My sister recently told me that my life was a constant search for epicness. And she’s right. I can’t commit to anything because you just never know when you’re going to have to rid yourself of all your earthly belongings and run away to San Tropez. It happens.


Well, it happened to a friend of a friend of mine, and I know because I saw the pictures on Facebook. My fear of commitment seems to have reached new heights that even I could not have foreseen. In my latest display of immaturity, I rented furniture. The thought of actually committing to a couch seemed too daunting. What will I do with my couch when I am whisked off to the south of France? So here I am, in my mid-twenties, and I don’t own a couch. Blame Facebook.

In a Harvard Business Review blog, Daniel Gulati claims “Facebook is making us miserable.” Apparently, the ability to constantly compare every sector of our lives to others is “a key driver of unhappiness.” While our parents may have been “keeping up with the Joneses,” Millennials - those born between roughly 1982-2000 - are keeping up with the Joneses, the Steins, the Smiths, the Kardashians, and everyone in between. On a personal level, this is exhausting; on a broader scale this constant comparison and search for epicness are leaving a heavy impact on the ways in which Millennials view two of our most critical institutions: work and marriage.

According to Gulati, Facebook is a key contributor to career anxiety. The Millennial Generation is notorious for job-hopping and costing companies millions in turnover. It is rare for even a day to pass without a post on your newsfeed proclaiming: “I GOT PROMOTED!!” You can’t help but wonder, “How come I’m not getting promoted? She’s younger than I am. I should be in that position. Her agency must be better because they give faster promotions.” Here’s the thing: people have complete content control over their Facebook accounts. They are not posting “my boss just screamed at me because I’ve been wasting my entire day on Facebook” or “today I did nothing.”

Thus, our comparisons are based on tiny snippets of epicness that are sprinkled throughout otherwise ordinary lives. But for some reason, as we shuffle through pictures of lavish work holiday parties or “I love my job!” postings, we forget that these snapshots are not real-life portrayals of a career. And here we are, left dissatisfied with our jobs and in a constant search for a career with more. More meaning, more entertainment, more money, more epicness.

If Millennials are being bombarded with all of the epic moments of work, you can assume the same for relationships. Right beneath the “I got a promotion” post you will likely find another that says “John Smith is now engaged to Jane Doe.” You can click on that magical little heart and view pictures of the couple climbing Machu Picchu, staring into each other’s eyes at sunset, running slow-motion style on a beach. These moments do exist and they are truly magical. But they are rarely an accurate portrayal of couple’s everyday relationship. Unless of course they live on Machu Picchu in which case, yes – their lives are indeed extraordinary, if a bit muddy.

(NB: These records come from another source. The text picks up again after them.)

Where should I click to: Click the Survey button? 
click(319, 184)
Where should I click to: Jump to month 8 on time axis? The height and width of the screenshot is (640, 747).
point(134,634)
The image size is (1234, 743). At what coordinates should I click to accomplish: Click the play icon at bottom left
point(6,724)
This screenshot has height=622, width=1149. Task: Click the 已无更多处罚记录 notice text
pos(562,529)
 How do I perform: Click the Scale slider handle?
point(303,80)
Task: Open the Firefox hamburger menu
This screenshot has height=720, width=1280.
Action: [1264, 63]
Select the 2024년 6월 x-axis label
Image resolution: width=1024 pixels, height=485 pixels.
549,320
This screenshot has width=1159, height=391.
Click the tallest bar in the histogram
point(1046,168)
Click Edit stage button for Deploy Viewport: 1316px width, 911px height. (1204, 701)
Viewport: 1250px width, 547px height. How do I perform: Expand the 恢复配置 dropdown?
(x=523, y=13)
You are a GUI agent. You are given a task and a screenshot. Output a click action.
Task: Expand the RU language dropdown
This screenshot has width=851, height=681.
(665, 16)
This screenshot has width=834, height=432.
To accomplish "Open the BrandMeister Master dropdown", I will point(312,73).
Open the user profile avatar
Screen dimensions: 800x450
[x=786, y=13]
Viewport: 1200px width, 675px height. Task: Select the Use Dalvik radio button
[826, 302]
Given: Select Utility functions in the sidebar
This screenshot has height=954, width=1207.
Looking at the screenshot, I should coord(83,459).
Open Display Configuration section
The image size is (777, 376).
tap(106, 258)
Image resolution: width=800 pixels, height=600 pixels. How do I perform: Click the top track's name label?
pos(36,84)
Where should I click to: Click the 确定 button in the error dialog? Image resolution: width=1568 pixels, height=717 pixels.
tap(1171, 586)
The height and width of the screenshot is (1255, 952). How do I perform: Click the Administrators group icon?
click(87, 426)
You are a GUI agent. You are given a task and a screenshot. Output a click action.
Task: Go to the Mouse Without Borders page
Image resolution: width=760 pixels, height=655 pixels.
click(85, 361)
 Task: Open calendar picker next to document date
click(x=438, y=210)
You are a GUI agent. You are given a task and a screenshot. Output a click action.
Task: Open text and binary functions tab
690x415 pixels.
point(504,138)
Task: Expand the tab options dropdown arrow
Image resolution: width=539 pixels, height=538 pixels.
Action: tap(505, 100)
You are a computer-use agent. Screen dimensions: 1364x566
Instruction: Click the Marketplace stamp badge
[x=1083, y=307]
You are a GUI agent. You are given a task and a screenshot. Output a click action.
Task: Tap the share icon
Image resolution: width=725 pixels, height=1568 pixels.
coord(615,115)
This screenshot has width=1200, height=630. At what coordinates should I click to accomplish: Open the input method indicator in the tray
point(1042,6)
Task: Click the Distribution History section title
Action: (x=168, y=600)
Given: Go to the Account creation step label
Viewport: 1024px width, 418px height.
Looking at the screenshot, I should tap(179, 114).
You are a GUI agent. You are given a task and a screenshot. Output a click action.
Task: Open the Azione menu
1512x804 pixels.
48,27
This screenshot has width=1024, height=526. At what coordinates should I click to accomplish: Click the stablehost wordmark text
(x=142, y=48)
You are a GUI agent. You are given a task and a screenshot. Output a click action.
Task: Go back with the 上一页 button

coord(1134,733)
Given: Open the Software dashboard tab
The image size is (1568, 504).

In the midst of these epic love fests, Pew Research hit us with a real surprise. A Pew Social and Demographics Trends report found that 44% of adults between the ages of 18 and 29 believe that marriage is becoming obsolete. Also noteworthy is the fact that 44% of adults between the ages of 24 and 34 were married at the time of the survey, as compared to an 82% marriage rate among that age range in 1960.

The decline of married couples has been growing globally over a number of years and there are many possible causal factors – the economy is certainly among them. Yet I wonder if our new, altered reality could also be contributing to the potential demise of this most sacred of institutions.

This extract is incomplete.